The problem
In the clock-enable extraction text, which primitive must be present so that data and control flow remain clearly recognizable?

Extract clock enable

Here is a small example which will extract clock-enables for every DFF in the design.

It uses both CheckDriverFrom() (to check if there is any potential clock-enable) as well as ExtractCondition() to actually extract the clock-enables and reorganize the logic.

Please note that this (clock-enable and set/reset extraction) is pretty dependent on the STRUCTURE of the logic. We rely on MUX2's to be there, so that data and control flow is still clearly recognizable.

MapIter mi ;
Instance *inst ;

// Extract clock-enables. (this goes best without any optimization to the netlist)
FOREACH_INSTANCE_OF_NETLIST(this, mi, inst) {
    if (inst->Type() != PRIM_DFFRS && inst->Type() != PRIM_DFF) continue ;

    // Go to d-input :
    Net *d = inst->GetInput() ;
    Net *q = inst->GetOutput() ;
    if (!d) continue ;

    Set check_list(POINTER_HASH) ;
    // Check clock-enable extraction :
    if (d->CheckDriverFrom(q, check_list)) {
    // Go an extract the condition :
    Net *drive_cond = 0 ;
    Map drive_conditions(POINTER_HASH) ;
    Map return_values(POINTER_HASH) ;
    // FIX ME : We might not need to replicate the cone. Only if fanout is encountered...
    Net *new_d = d->ExtractCondition(q, &drive_cond, 0/*don't need z-condition */, 1 /*replicate*/, drive_conditions, return_values) ;
    if (!drive_cond) continue ; // if no feedback condition was found after all, leave circuit as-is ?

    // Create a MUX with feedback loop from q :
    new_d = inst->Owner()->Mux(q, new_d, drive_cond, inst->Linefile()) ;

    // Replace existing d input with this new one :
    Port *d_port = inst->View()->GetInput() ;
    inst->Disconnect(d_port) ;
    inst->Connect(d_port, new_d) ;
    }
}

Data extract
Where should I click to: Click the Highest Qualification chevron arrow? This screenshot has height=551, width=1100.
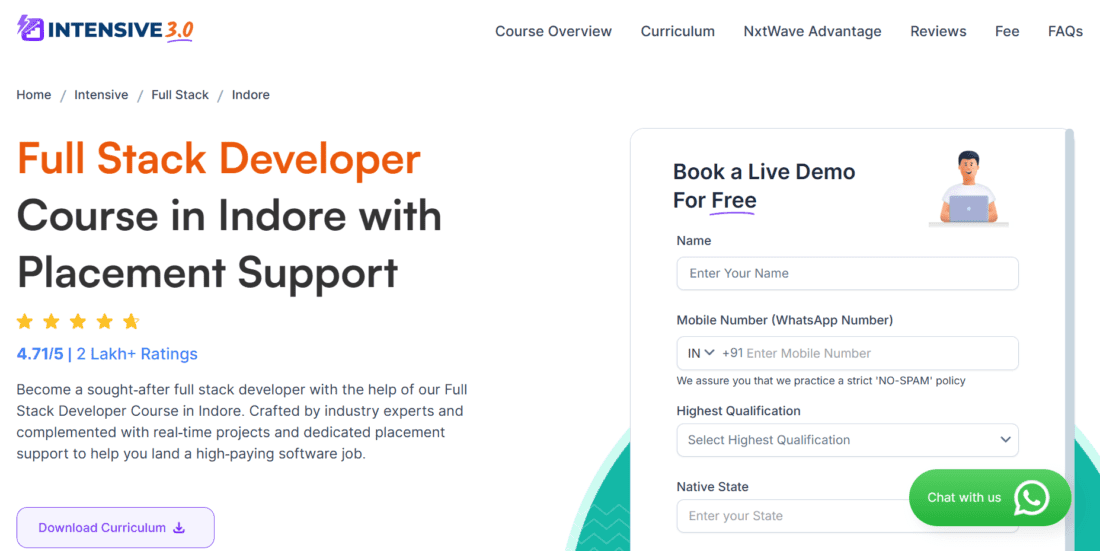pyautogui.click(x=1005, y=440)
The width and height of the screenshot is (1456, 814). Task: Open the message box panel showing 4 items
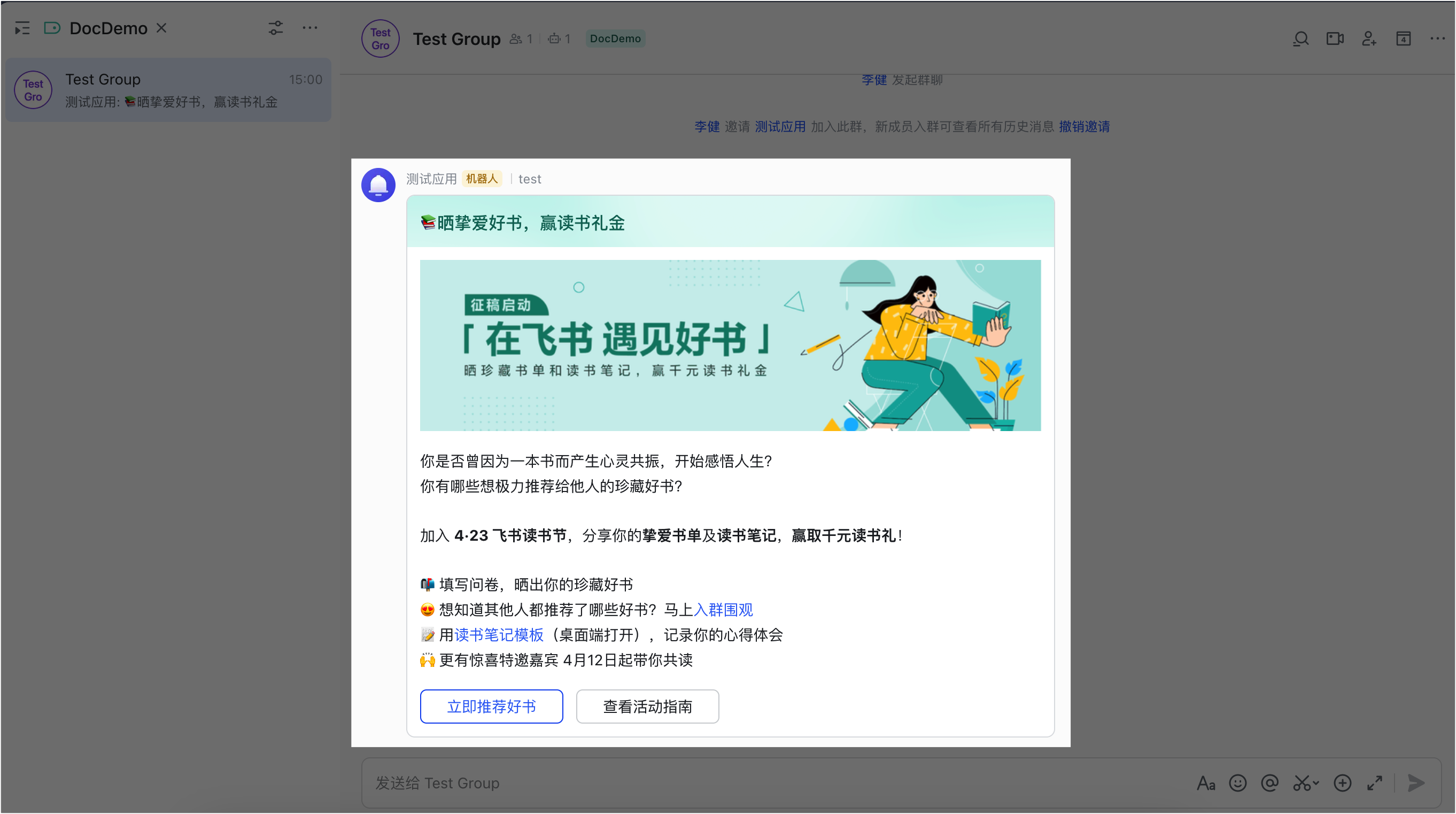coord(1404,39)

Expected answer
MUX2's